Brentford did to Manchester City precisely what the champions did to Fulham here last week with a breathtaking smash-and-grab win in added time, Ivan Toney’s 98th-minute strike ending City’s sequence of 16 consecutive home victories.
For Toney this was sweet: two days after being omitted from Gareth Southgate’s World Cup squad the centre-forward raced into City’s area to roll home his second goal of the game from Josh Dasilva’s cross and seal the champions’ defeat. The result means Arsenal will be top at Christmas.
Despite Pep Guardiola sending out an XI containing 10 players who will touch down in Qatar, Brentford proved unbending opponents. Their main ploys were to hit City on the break or in the air and the latter was how Thomas Frank’s men scored first, Toney heading home after Aymeric Laporte inadvertently touched the ball on to him.
Toney’s opener was cancelled out by a Phil Foden rocket just before the break and City had a slew of penalty claims – mainly for handball – which were all turned down by the VAR. Yet, though the champions dominated, they were never at their finely tuned best, the failure to create enough for Erling Haaland – who did managed a single shot on target – or anyone else leaving them unable to secure the desired result.
Guardiola’s decision to introduce only Julián Álvarez to shake the contest up from the bench was odd given Riyad Mahrez is a game-changer and Jack Grealish in flying form.
The entertainment began instantly when Rico Henry played in Frank Onyeka, his pace too much for John Stones, who watched as Ederson, rushing out, made a low save. Henry then burst down the left and put in a cross that Ederson tipped on to Bryan Mbeumo who squared to Toney. The striker smashed it close to City’s No 1, who dived to save his team.

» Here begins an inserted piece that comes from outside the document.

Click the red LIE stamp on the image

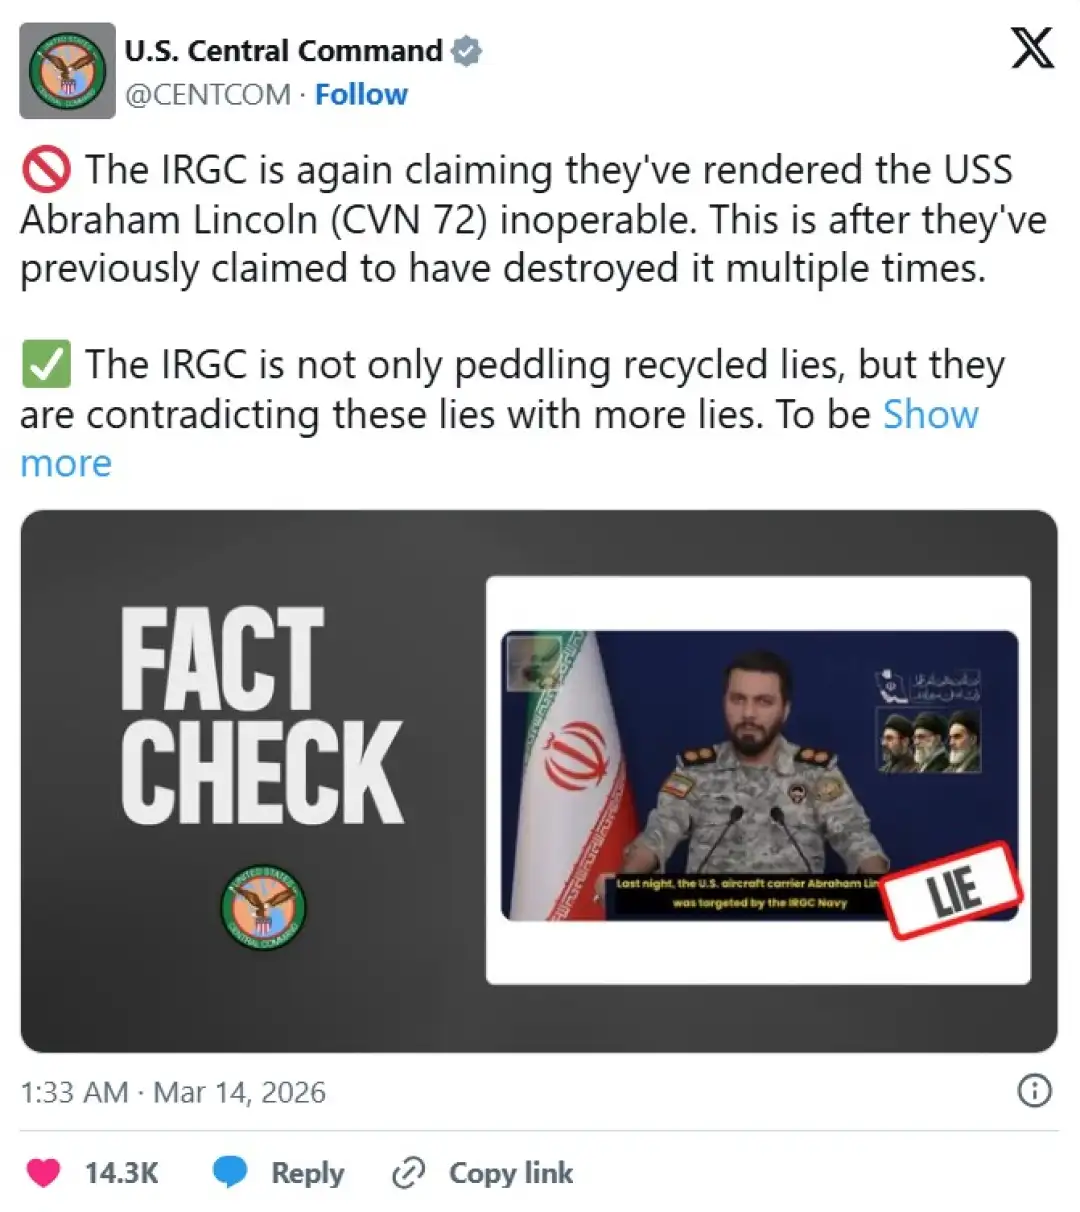tap(954, 890)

Duly provoked, Guardiola’s men asserted themselves. Kevin De Bruyne scooped the ball to David Raya’s back post where Haaland, making a first start in three weeks after an ankle injury, leapt and turned the ball back in. Brentford cleared for a corner which, taken by Foden on the left, eventually had Raya saving from Haaland.
Raya then played a vital role in the opener. The keeper’s long free-kick from his half was flicked on by Ben Mee – Manuel Akanji might have challenged him more strongly – and Toney, jumping against Laporte, headed past Ederson.

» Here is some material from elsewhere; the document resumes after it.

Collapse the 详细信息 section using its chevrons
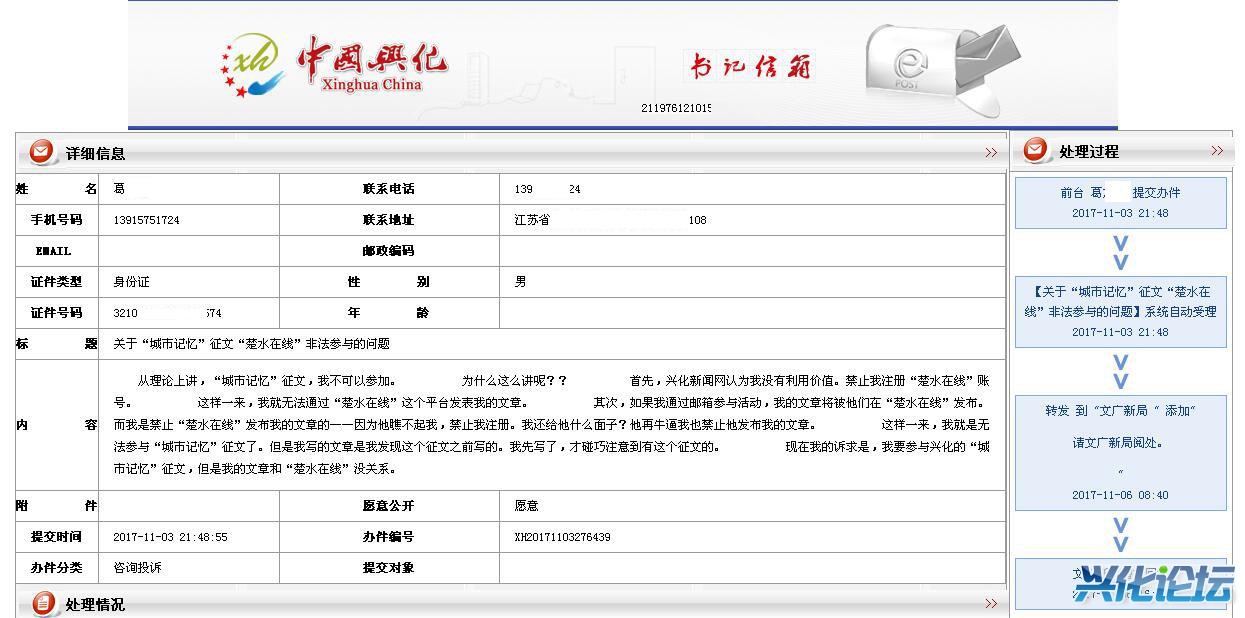Image resolution: width=1245 pixels, height=618 pixels. pyautogui.click(x=990, y=153)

Game was squarely on between the home winning machine and the division’s draw specialists. It brought Guardiola to the technical area from where he saw Foden and Rodri have shots blocked and a dazzling sequence that had João Cancelo, De Bruyne, Foden and Haaland exchanging possession with balletic poise.

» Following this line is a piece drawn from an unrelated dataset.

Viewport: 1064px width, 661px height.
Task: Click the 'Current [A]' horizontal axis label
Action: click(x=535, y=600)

What happened next was helter-skelter. Bernardo Silva’s chip was handballed by Henry and a cry went up for a penalty. VAR said no: the left-back’s feet were out of the area, the offending arm difficult to judge. The free-kick given by Peter Bankes stood, which De Bruyne took and, when Haaland clashed with Mee, the No 9 went down – another penalty claim – before the ball ricocheted off Rodri to De Bruyne who hit the turf with Henry again in attendance. VAR check was not interested – the Belgian did appear theatrical – but Brentford were hanging on. Yet another handball shout – this time after Ilkay Gündogan’s effort – was then rejected at Stockley Park.
For all this a Foden laser repelled by Raya was City’s first attempt on target, 41 minutes in. It reflected how Guardiola’s men were hitting discordant notes, not least when City broke and Haaland galloped 70 yards to Brentford’s area, only for Foden to send his cross too high. But, as the interval neared, the youngster levelled: a De Bruyne corner dropped to him and Foden’s left-foot volley was a picture of perfection. Finally 74% possession had yielded a City goal.
After the break came a lengthy pause to treat a Laporte head injury: the added time was taken advantage of perfectly by Toney at the end.